1. Howard Hughes Medical Institute, Laboratory of Molecular Neurobiology and Biophysics, Rockefeller University, 1230 York Avenue, New York, New York 10021, USA
2. Present address: University of Texas Southwestern Medical Center, Department of Physiology, 5323 Harry Hines Blvd, Dallas, Texas 75390-9040, USA.

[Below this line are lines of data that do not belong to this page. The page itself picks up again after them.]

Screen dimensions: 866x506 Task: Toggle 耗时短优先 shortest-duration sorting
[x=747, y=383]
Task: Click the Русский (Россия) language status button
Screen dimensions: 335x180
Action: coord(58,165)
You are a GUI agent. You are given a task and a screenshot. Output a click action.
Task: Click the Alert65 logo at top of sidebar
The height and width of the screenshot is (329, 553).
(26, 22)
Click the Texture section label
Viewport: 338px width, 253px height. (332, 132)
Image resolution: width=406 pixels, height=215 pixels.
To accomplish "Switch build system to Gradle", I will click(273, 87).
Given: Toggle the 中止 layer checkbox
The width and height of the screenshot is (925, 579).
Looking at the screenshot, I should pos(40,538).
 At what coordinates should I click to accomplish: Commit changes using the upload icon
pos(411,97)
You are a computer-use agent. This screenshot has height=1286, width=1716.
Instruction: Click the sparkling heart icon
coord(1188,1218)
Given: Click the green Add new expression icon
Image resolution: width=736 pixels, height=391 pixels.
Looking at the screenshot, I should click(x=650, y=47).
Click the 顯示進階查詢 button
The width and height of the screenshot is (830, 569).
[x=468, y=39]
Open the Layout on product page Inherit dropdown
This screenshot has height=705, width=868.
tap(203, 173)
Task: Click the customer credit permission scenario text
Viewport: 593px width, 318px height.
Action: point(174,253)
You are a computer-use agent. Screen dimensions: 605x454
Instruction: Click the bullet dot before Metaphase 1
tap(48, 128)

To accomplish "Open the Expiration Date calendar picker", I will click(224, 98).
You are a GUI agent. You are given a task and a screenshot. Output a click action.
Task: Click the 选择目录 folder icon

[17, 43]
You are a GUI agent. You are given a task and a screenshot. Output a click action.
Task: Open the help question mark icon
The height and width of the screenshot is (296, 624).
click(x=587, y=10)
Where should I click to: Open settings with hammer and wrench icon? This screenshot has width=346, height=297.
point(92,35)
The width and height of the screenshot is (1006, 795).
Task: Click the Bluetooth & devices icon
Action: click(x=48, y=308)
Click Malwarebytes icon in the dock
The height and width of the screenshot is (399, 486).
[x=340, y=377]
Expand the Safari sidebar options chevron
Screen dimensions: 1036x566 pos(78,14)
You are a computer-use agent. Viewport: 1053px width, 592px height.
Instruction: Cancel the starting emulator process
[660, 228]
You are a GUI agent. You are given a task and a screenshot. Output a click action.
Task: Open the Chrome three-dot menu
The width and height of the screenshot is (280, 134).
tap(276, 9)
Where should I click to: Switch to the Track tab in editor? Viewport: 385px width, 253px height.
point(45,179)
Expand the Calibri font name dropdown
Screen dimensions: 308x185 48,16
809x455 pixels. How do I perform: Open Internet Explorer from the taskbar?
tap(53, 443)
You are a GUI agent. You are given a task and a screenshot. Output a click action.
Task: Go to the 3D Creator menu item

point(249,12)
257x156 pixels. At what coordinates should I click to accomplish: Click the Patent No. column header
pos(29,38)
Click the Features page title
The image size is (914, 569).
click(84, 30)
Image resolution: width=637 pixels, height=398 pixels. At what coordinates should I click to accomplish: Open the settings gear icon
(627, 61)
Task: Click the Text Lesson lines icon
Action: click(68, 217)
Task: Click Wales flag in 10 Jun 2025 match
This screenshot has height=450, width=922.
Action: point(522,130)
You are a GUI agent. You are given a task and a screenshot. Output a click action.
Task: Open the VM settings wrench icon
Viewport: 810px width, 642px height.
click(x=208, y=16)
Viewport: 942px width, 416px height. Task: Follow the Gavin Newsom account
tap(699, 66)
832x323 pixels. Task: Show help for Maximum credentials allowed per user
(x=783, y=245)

Correspondence to: Roderick MacKinnon Correspondence and requests for materials should be addressed to R.M. (Email: mackinn@rockvax.rockefeller.edu).

Abstract

The steep dependence of channel opening on membrane voltage allows voltage-dependent K⁺ channels to turn on almost like a switch. Opening is driven by the movement of gating charges that originate from arginine residues on helical S4 segments of the protein. Each S4 segment forms half of a 'voltage-sensor paddle' on the channel's outer perimeter. Here we show that the voltage-sensor paddles are positioned inside the membrane, near the intracellular surface, when the channel is closed, and that the paddles move a large distance across the membrane from inside to outside when the channel opens. KvAP channels were reconstituted into planar lipid membranes and studied using monoclonal Fab fragments, a voltage-sensor toxin, and avidin binding to tethered biotin. Our findings lead us to conclude that the voltage-sensor paddles operate somewhat like hydrophobic cations attached to levers, enabling the membrane electric field to open and close the pore.